## What the exercise asks
Copy the rows below word for word, starting at the line that contains "Describe the element at coordinates (338, 60)" and ending at the last row. Leave the pictures out of your copy.

######

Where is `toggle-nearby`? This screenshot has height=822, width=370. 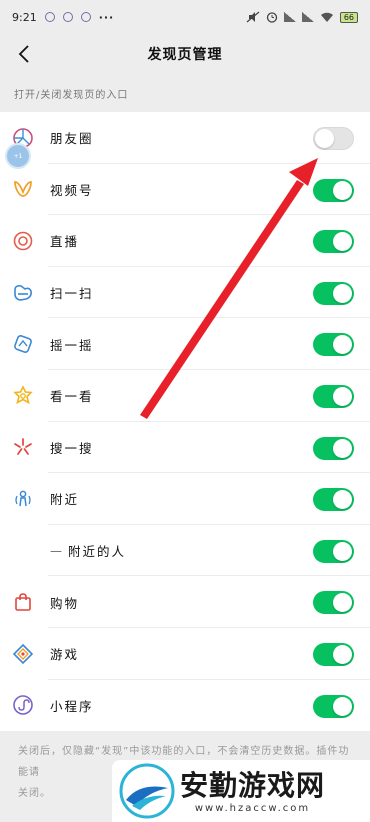 toggle-nearby is located at coordinates (334, 500).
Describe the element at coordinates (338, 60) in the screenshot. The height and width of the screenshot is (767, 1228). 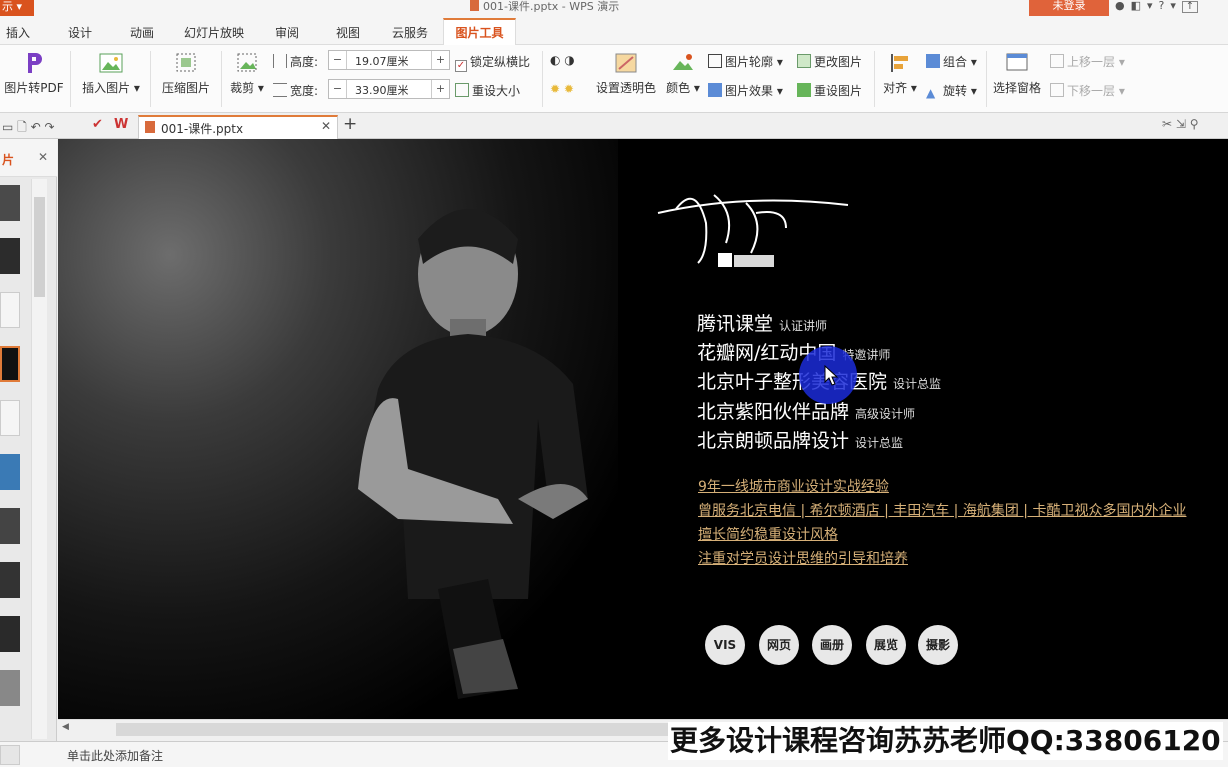
I see `height-decrease: −` at that location.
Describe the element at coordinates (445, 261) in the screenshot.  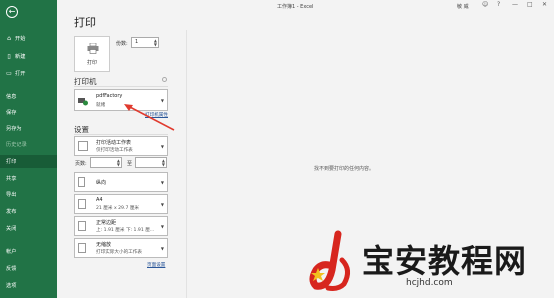
I see `watermark-text: 宝安教程网` at that location.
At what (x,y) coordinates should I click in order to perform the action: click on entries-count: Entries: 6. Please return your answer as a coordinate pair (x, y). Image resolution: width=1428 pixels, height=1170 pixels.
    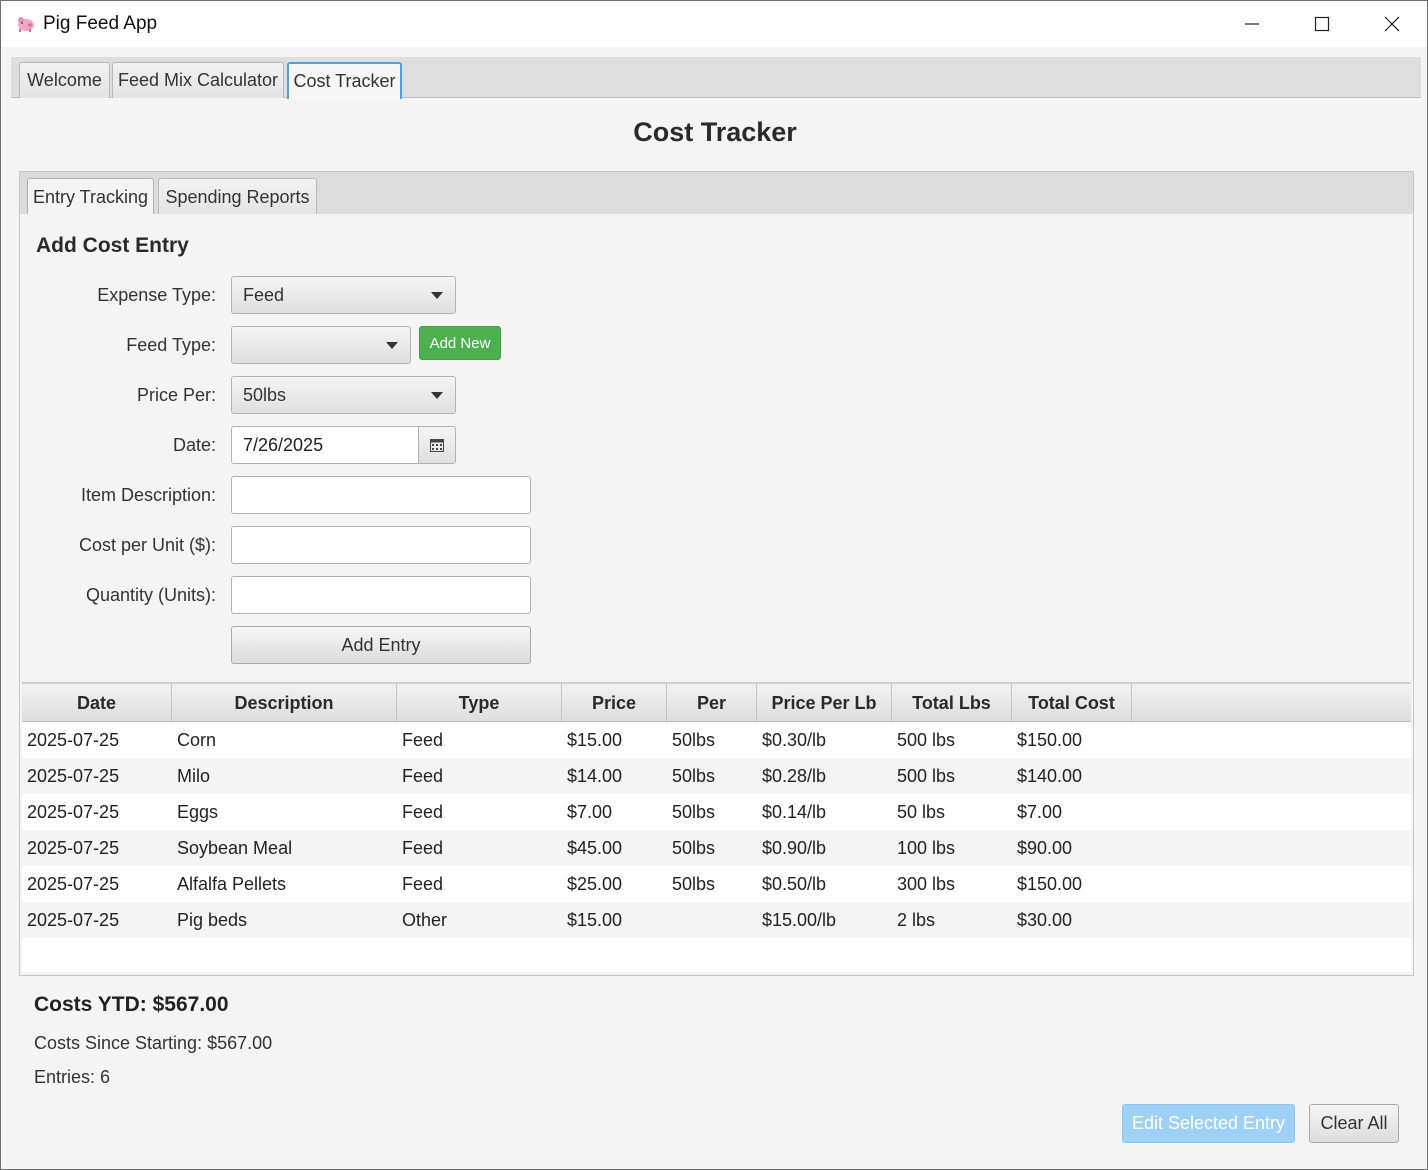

######

## Task response
Describe the element at coordinates (338, 60) in the screenshot. The height and width of the screenshot is (767, 1228). 
I see `height-decrease: −` at that location.
Describe the element at coordinates (445, 261) in the screenshot.  
I see `watermark-text: 宝安教程网` at that location.
At what (x,y) coordinates should I click in order to perform the action: click on entries-count: Entries: 6. Please return your answer as a coordinate pair (x, y). Image resolution: width=1428 pixels, height=1170 pixels.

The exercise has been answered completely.